Using a digital instant-pot for canning. Despite some manufacturer claims, the USDA has not approved any multicooker (including newer pressure-rated models) for canning. The temperature data is not equivalent to a tested pressure canner. Use a dedicated canning vessel.
When to call the extension office
Every state has a Cooperative Extension Service with a food preservation specialist. They will test your pressure canner gauge, answer specific recipe questions, and provide the latest USDA bulletins free. The National Center for Home Food Preservation at nchfp.uga.edu is the central archive for tested recipes.
If a recipe you find online conflicts with a USDA or Ball Blue Book recipe, follow the USDA or Ball version. Pinterest and Facebook canning recipes are a documented source of botulism outbreaks. Stick to tested sources for the actual processing parameters.
For more on the equipment side, see our methodology page for how we evaluate canning gear. A home canning setup that works for a decade typically pays for itself in produce-glut summers within two seasons.
Frequently asked questions
Can I water bath can green beans or carrots if I add vinegar?+
Only if the final pH is verifiably below 4.6, which most home cooks cannot confirm without a calibrated pH meter. The safer route for low-acid vegetables is pressure canning. Pickled green beans (heavily brined with vinegar at 5 percent acidity in the finished jar) can be water bath canned because the pickling brine pushes pH below 4.6. Plain canned beans cannot.
Why is botulism such a concern with home canning?+
Clostridium botulinum spores survive boiling water (212 F) and germinate in an anaerobic environment like a sealed jar with low-acid food at room temperature. The toxin they produce is tasteless, odorless, and can be fatal in microgram amounts. Pressure canning at 240 F (10 to 15 PSI) is the only home method that reliably destroys the spores. Water bath canning relies on acidity (pH below 4.6) to prevent germination instead of killing the spores.
Are old family canning recipes safe to use today?+
Often not. USDA processing times were updated in 1988 and again in 2009 based on improved food safety data. Many recipes from before 1988 use shorter processing times that fail to inactivate harmful organisms reliably. Open kettle canning (just pouring hot food into jars and letting them seal as they cool) was once common and is now considered unsafe for any food except jams and jellies with high sugar content. Use modern USDA or Ball Blue Book guidelines.
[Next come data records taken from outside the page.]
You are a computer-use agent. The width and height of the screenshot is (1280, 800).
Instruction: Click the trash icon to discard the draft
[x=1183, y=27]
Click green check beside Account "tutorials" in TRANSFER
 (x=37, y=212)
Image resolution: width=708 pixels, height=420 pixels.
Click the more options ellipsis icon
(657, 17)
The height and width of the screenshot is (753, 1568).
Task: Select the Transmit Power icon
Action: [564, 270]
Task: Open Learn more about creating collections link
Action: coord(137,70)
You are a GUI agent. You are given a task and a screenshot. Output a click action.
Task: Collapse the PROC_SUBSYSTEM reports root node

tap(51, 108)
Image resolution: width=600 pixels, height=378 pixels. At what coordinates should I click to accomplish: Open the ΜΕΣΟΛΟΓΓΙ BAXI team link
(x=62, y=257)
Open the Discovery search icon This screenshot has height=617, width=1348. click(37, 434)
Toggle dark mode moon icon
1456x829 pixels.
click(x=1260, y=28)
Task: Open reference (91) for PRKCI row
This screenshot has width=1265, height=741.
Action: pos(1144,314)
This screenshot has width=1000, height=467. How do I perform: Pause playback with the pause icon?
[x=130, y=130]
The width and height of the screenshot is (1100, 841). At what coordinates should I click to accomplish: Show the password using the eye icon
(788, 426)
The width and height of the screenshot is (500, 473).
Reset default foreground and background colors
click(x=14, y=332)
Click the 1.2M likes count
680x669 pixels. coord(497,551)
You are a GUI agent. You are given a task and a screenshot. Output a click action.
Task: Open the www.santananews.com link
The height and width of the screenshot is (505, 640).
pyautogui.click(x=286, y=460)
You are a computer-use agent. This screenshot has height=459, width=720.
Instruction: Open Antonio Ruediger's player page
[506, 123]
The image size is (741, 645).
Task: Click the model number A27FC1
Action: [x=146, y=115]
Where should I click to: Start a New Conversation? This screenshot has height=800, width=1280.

What happens if my jars do not seal properly?+
Unsealed jars must be refrigerated and used within a week, or reprocessed within 24 hours with a new lid (not a reused one). A failed seal usually shows up as a lid that flexes when pressed in the center. Properly sealed lids are concave and do not move. Reprocessing requires emptying the jar, reheating the contents to a boil, putting them in a clean hot jar with a fresh lid, and running the full processing time over again.
How long does home canned food actually last?+
USDA guidance says best quality within one year, though properly processed and sealed canned goods often remain safe for two to three years if stored in a cool, dark, dry place. Quality degradation (color, texture, flavor) happens before safety degradation. Throw away any jar with a broken seal, bulging lid, off odor, mold, cloudy liquid (in clear products), or active bubbling, regardless of how recently it was canned.